Due to the success of the Internet, the Internet Protocol (IP) has become the primary networking protocol. Major concerns of the Internet community are the depletion of global IP address space (IPV4) and the complexity of configuring hosts with global IP addresses for Internet access. To extend the life of current IP address space and provide configureless access, network address translation (NAT) and its extension port address translation (PAT) have been employed.
Network address translation supports connectivity between the Internet and hosts using private addressing schemes. This connectivity provides configureless access to the Internet in that hosts may have independently assigned, globally non-unique addresses that need not be coordinated with the Internet Address Numbering Association (IANA) or other Internet registry. Network address translation pairs up the private addresses to public addresses so that the inside IP addresses appear as legally registered IP addresses on the Internet.
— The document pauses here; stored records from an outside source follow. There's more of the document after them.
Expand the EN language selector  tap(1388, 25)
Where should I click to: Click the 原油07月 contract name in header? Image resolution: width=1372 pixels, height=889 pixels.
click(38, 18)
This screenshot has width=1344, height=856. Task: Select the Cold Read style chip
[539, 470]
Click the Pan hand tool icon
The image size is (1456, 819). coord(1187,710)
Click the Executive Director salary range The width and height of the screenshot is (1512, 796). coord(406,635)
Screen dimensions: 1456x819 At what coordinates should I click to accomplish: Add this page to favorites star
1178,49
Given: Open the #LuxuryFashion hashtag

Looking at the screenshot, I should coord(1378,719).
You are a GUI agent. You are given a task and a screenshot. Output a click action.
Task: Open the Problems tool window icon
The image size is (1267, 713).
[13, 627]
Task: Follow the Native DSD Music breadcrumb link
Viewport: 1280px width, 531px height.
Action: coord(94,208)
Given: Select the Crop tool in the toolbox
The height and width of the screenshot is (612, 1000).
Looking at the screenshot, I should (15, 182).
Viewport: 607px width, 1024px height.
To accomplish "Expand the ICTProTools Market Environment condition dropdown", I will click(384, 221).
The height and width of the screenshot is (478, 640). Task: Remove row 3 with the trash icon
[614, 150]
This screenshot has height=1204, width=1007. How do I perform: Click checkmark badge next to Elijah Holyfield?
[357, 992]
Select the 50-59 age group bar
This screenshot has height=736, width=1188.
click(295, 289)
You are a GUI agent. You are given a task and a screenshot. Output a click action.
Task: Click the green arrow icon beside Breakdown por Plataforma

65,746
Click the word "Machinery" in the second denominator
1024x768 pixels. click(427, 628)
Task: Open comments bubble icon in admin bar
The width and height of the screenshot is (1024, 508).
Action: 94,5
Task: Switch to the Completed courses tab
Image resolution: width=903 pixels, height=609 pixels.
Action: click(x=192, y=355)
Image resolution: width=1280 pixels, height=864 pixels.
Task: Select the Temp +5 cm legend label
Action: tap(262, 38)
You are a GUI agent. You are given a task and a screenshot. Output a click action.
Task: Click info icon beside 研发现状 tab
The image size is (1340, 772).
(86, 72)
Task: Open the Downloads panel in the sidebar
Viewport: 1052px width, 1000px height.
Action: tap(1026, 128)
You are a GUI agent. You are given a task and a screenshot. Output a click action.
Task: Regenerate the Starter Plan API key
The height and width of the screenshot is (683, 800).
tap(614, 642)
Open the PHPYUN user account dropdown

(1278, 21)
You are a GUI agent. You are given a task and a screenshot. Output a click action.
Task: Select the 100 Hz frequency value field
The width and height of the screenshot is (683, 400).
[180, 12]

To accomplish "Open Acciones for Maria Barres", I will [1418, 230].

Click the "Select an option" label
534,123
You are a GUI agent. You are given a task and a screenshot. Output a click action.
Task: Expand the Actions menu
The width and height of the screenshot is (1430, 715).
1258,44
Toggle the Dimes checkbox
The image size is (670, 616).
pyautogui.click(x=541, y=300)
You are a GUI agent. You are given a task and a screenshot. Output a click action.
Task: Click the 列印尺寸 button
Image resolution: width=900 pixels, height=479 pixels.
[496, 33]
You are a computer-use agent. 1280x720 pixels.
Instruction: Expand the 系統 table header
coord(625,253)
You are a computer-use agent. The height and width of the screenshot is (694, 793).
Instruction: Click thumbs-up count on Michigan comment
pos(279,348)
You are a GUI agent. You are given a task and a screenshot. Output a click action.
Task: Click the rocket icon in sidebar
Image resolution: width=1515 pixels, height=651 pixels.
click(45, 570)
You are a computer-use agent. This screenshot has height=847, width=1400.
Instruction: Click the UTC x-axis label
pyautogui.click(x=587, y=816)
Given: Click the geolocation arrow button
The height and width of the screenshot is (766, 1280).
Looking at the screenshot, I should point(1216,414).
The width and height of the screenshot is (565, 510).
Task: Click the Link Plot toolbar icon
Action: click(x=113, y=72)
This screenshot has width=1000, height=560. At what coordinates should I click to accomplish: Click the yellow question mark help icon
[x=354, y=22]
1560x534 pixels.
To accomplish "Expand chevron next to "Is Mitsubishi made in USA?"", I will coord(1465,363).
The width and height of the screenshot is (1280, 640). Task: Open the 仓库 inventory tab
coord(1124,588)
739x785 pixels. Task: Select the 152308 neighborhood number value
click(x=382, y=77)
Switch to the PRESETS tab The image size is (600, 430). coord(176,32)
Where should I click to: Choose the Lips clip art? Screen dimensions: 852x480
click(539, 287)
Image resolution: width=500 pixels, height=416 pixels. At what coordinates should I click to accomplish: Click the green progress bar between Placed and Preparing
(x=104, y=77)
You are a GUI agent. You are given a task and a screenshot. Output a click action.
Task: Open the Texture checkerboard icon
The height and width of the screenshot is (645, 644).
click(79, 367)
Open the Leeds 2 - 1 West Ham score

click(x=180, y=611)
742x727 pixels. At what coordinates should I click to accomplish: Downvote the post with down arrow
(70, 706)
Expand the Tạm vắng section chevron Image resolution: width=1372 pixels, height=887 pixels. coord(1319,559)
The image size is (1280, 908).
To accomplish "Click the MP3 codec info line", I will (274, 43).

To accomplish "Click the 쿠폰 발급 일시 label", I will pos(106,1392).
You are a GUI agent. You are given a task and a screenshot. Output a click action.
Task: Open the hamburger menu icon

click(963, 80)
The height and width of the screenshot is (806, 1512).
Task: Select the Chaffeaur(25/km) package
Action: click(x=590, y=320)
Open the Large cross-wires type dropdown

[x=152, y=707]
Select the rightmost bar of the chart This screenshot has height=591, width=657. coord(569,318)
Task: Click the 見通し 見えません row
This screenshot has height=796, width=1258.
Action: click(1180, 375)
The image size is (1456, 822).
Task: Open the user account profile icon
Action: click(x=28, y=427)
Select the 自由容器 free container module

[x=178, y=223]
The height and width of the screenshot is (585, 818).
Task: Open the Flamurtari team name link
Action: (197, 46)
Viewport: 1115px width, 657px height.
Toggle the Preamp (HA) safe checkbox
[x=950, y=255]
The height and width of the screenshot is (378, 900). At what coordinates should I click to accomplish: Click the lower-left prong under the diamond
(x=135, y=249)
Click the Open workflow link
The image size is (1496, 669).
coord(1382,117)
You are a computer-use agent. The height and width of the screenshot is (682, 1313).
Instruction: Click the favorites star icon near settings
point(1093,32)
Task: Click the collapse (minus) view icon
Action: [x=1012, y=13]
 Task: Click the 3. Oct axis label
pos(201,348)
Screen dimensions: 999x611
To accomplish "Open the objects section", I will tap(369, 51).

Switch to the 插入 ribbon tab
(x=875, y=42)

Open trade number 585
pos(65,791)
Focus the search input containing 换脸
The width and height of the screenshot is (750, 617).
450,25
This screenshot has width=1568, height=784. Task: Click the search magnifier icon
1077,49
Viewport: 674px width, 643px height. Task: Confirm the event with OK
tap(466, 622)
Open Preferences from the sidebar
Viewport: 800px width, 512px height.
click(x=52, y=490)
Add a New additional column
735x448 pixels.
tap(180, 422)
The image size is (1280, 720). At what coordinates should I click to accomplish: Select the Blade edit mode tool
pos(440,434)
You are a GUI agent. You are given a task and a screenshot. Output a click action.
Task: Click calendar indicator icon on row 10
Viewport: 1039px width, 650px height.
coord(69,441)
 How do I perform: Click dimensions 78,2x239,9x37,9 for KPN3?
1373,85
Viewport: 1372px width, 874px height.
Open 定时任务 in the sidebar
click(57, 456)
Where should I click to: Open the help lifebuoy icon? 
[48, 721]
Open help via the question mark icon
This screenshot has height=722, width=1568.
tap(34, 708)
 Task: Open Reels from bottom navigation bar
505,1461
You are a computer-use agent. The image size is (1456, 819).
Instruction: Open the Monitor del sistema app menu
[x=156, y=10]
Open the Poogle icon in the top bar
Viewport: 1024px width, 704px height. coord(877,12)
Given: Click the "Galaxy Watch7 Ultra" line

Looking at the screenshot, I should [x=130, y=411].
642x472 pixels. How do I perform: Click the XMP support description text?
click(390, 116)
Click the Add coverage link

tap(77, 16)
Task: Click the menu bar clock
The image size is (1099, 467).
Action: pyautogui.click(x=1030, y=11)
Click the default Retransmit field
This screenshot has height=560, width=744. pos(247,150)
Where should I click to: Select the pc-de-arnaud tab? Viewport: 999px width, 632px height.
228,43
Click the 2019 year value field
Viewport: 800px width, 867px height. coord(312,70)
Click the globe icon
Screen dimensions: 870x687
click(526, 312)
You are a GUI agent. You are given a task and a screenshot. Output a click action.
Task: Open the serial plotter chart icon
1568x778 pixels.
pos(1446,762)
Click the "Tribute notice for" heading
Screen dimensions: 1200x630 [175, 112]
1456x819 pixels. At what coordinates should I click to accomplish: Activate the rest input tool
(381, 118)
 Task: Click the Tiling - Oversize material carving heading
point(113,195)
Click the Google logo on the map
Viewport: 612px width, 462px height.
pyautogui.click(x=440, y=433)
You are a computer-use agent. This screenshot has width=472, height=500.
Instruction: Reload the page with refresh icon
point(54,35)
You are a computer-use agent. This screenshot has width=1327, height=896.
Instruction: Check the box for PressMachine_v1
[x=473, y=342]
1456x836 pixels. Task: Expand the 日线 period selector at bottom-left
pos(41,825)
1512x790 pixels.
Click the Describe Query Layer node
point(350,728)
Port address translation allows a number of private network addresses and their ports to be translated to a single network address and its ports. Thus, multiple hosts in a private network may simultaneously access the Internet using a single legally registered IP address. The registered IP address is typically assigned to a router that translates addressing information contained in message headers between the addressing schemes.
A problem with Network and Port Address Translation is that some applications embed addressing information in their message payload data. This embedded addressing information is also to be translated when the packet is crossing the boundary. Unfortunately the translation function does not have the knowledge of the application packet format nor does it know if the packet has embedded addressing information. Therefor it is not possible for the translation function in the border routers to translate such data packets without specific knowledge of such applications and their packet formats. The mechanism to translate such packets is to be implemented in the translation function. Translation functions fail as soon as a new such application is developed or used with the router. Normally vendors of such translation functions in the routers develop new versions to handle the newly discovered applications that embed addressing information in their packets and make new release of the software and update all the affected installed systems. This is time consuming, expensive and cumbersome besides user application downtime.